PROBLEMS TO SOLVE ▸
1 - Quote the passage about Henry Hyde word for word, the stretch from "Awkwardly, when I" through "deemed more important.".
2 - Pick up the account of Henry Hyde and his wife Jeanne after its last sentence and keep writing.

PROVIDED TEXT ▸
Hyde was conservative in a broad sense, on issues both domestic and foreign, but then-House leader Bob Michel of Illinois said he was not an ideologue, but “a pragmatist and a doer.” Hyde was motivated by the economic needs of the poor and saw abortion as a turning away from meeting those needs and respect for the “innocence of a child.” He supported congressional action on family leave, voted for a ban on assault weapons, fought the international drug cartels, and chaired the House Judiciary Committee during the impeachment action on Bill Clinton. Respected on both sides of the aisle, it is difficult even now to fully capture the impact of his House floor speeches on abortion. Disagree with him as many members did, his speeches, nearly always the last words of the debate, brought legislators on both sides of the question to the floor to listen intently to his summary of the issues at stake.

During my own decades in Washington and time on Capitol Hill after arriving in Washington in1978, I had the honor of meeting Hyde and working with him on various issues. His wife Jeanne, the mother of his three children, worked at the White House the same years as I did in the Reagan correspondence shop. Jeanne shared Henry’s empathy for others and, in fact, was the “designated drafter” for any communiques from that shop that required a compassionate and compelling touch.

An odd thing occurred after the Reagan years in our relationship as allies and friends. Jeanne fell mortally ill soon after her term of service in the White House. In 1992, I was working for Family Research Council. One morning on the drive to work, though I had known she was sick and in a local nursing home, a sudden concern for her struck me, and I turned the car around and drove to the home.

Awkwardly, when I arrived, I was admitted to her bedside, and there were Henry and the entire family. It proved to be her last day. She was not conscious, and prayers and love were being offered. I stayed awhile and expressed my sympathy — but before I departed, everyone was ushered out so the staff could attend to her medically. For a brief time, the only time in years of working with Henry, I sat with him and his family. The congressman spoke softly, and I probably mentioned how we leaned on Jeanne to address the hard and sorrowful stuff that came in via letters to President Reagan. I just remember Henry saying his only regret in life was the time he missed with Jeanne while dealing with the things his public life deemed more important.

INFORMATION SUPPLIED ▸

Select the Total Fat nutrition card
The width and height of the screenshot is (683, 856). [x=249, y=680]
---
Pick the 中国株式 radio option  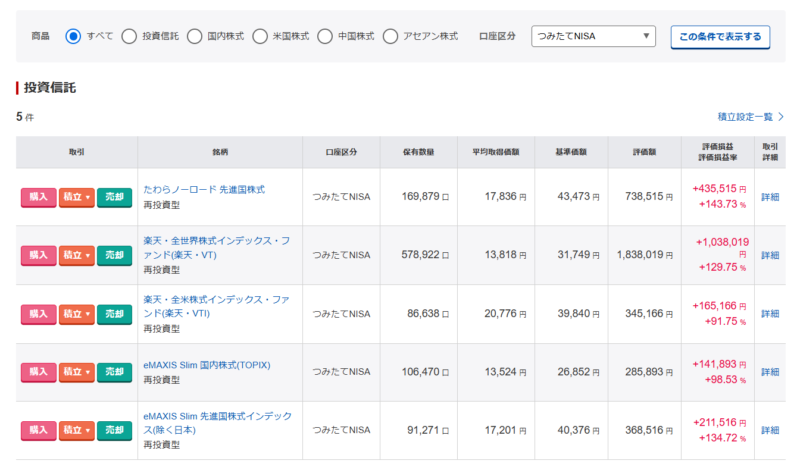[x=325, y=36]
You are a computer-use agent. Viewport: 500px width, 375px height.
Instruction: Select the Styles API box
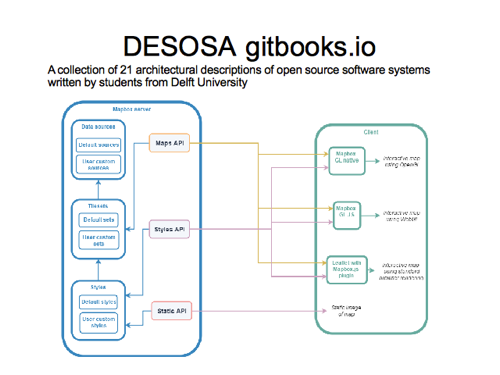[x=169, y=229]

YOUR RESPONSES ▸
1 -
Awkwardly, when I arrived, I was admitted to her bedside, and there were Henry and the entire family. It proved to be her last day. She was not conscious, and prayers and love were being offered. I stayed awhile and expressed my sympathy — but before I departed, everyone was ushered out so the staff could attend to her medically. For a brief time, the only time in years of working with Henry, I sat with him and his family. The congressman spoke softly, and I probably mentioned how we leaned on Jeanne to address the hard and sorrowful stuff that came in via letters to President Reagan. I just remember Henry saying his only regret in life was the time he missed with Jeanne while dealing with the things his public life deemed more important.

2 -
In the long run, perhaps, letters over a courthouse entrance are the kind of things some deem important. And they are — but more for the rest of us than for the person remembered. If the people of the Chicago area want to do right, they wouldn’t be far from the mark if they renamed their local air transport facility the Hyde-O’Hare International Airport. It would then honor two veterans of World War II, two champions who defended freedom and the lives of their fellow citizens.

In the same spirit, the national Republican Party should honor him anew as well. Renaming a room in the Capitol would serve. Lincoln and Hyde stood tall above their times, speaking for the least of these among us and bearing witness to the truth. No party has ever had a grander purpose.

Chuck Donovan served in the Reagan White House as a senior writer and as Deputy Director of Presidential Correspondence until early 1989. He was executive vice president of Family Research Council, a senior fellow at The Heritage Foundation, and founder/president of Charlotte Lozier Institute from 2011 to 2024. He has written and spoken extensively on issues in life and family policy.